DIRECTIONS FOR THIS TASK:
Leaving pictures out, repeat word for word the line that has "Instruction: Subscribe with" and each line that follows it to the end of the listing.

======== PROVIDED DATA

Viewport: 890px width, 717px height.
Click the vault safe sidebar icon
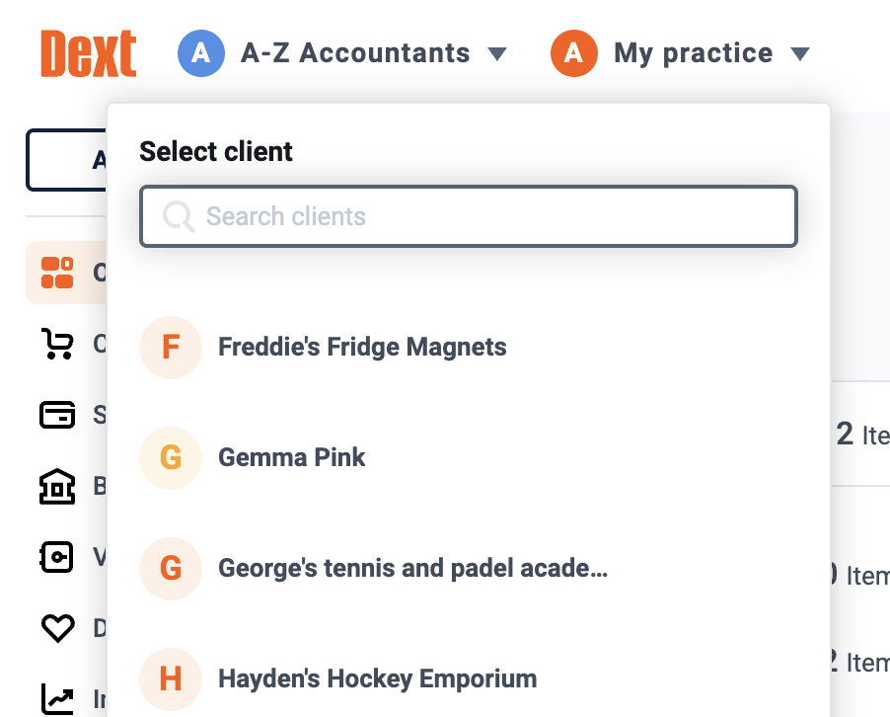coord(57,557)
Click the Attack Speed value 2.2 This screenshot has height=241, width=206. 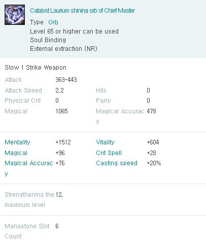(59, 91)
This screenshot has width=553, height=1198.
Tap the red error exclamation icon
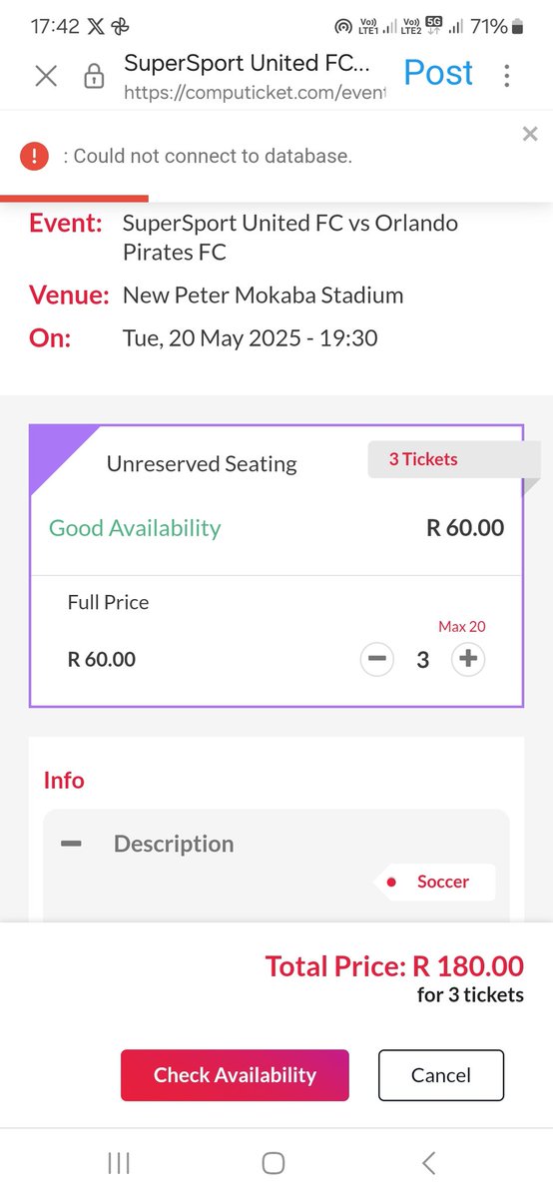[35, 156]
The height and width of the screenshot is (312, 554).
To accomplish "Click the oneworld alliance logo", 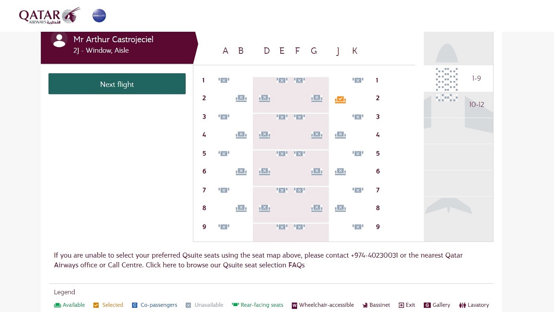I will (x=99, y=16).
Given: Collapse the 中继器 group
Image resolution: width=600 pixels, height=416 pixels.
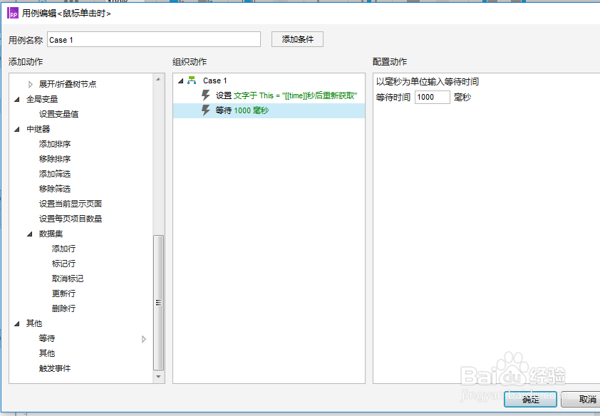Looking at the screenshot, I should point(16,128).
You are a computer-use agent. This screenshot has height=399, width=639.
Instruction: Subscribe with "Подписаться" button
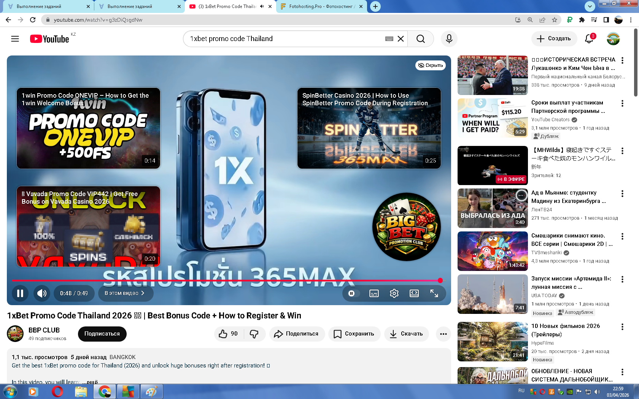point(102,334)
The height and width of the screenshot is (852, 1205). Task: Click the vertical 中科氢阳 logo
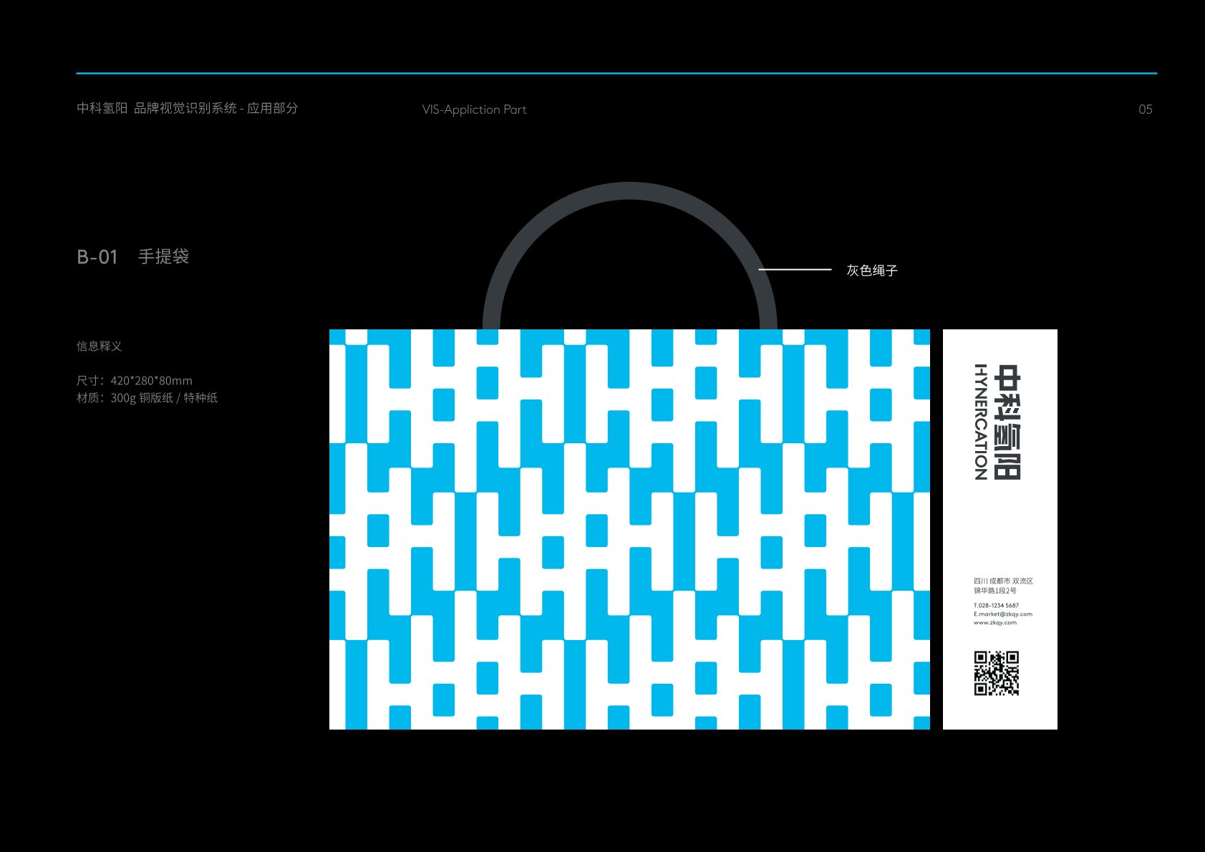point(1007,422)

================

FINAL ANSWER:
Instruction: Subscribe with "Подписаться" button
point(102,334)
The height and width of the screenshot is (852, 1205). Task: Click the vertical 中科氢阳 logo
point(1007,422)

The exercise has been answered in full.